• _Work to be completed_:
Output only these lines, set down exactly: the one containing "Task: Select the Window size value 42900 row" and each line after it through the end of the records.

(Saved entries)
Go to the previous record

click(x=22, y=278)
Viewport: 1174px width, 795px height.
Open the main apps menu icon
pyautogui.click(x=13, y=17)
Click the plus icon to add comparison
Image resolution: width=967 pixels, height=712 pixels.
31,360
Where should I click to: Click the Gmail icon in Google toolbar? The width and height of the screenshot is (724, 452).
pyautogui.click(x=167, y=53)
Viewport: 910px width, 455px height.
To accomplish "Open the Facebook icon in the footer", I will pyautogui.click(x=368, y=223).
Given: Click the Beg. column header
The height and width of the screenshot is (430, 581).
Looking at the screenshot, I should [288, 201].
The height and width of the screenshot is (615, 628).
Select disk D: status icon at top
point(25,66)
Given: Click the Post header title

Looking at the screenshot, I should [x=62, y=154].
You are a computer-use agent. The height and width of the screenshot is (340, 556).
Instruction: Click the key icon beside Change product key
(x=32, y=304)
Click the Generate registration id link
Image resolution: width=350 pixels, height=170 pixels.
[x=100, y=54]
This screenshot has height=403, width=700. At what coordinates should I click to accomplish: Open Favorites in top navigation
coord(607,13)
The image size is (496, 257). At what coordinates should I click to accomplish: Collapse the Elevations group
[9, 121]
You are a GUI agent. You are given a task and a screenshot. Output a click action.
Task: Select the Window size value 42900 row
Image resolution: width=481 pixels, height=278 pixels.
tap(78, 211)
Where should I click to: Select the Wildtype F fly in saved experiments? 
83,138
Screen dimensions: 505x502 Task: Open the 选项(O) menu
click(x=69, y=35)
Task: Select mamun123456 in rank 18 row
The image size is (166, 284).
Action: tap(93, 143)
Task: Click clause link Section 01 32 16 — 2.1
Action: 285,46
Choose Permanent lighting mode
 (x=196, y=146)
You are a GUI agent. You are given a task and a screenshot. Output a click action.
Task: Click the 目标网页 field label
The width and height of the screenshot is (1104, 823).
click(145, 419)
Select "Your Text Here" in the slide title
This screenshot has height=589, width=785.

• _Task answer_:
Task: Select the Window size value 42900 row
Image resolution: width=481 pixels, height=278 pixels.
tap(78, 211)
Where should I click to: Select the Wildtype F fly in saved experiments? 
83,138
Screen dimensions: 505x502 Task: Open the 选项(O) menu
click(x=69, y=35)
Task: Select mamun123456 in rank 18 row
The image size is (166, 284).
Action: tap(93, 143)
Task: Click clause link Section 01 32 16 — 2.1
Action: 285,46
Choose Permanent lighting mode
 (x=196, y=146)
You are a GUI agent. You are given a task and a screenshot. Output a click action.
Task: Click the 目标网页 field label
The width and height of the screenshot is (1104, 823).
click(145, 419)
Select "Your Text Here" in the slide title
This screenshot has height=589, width=785.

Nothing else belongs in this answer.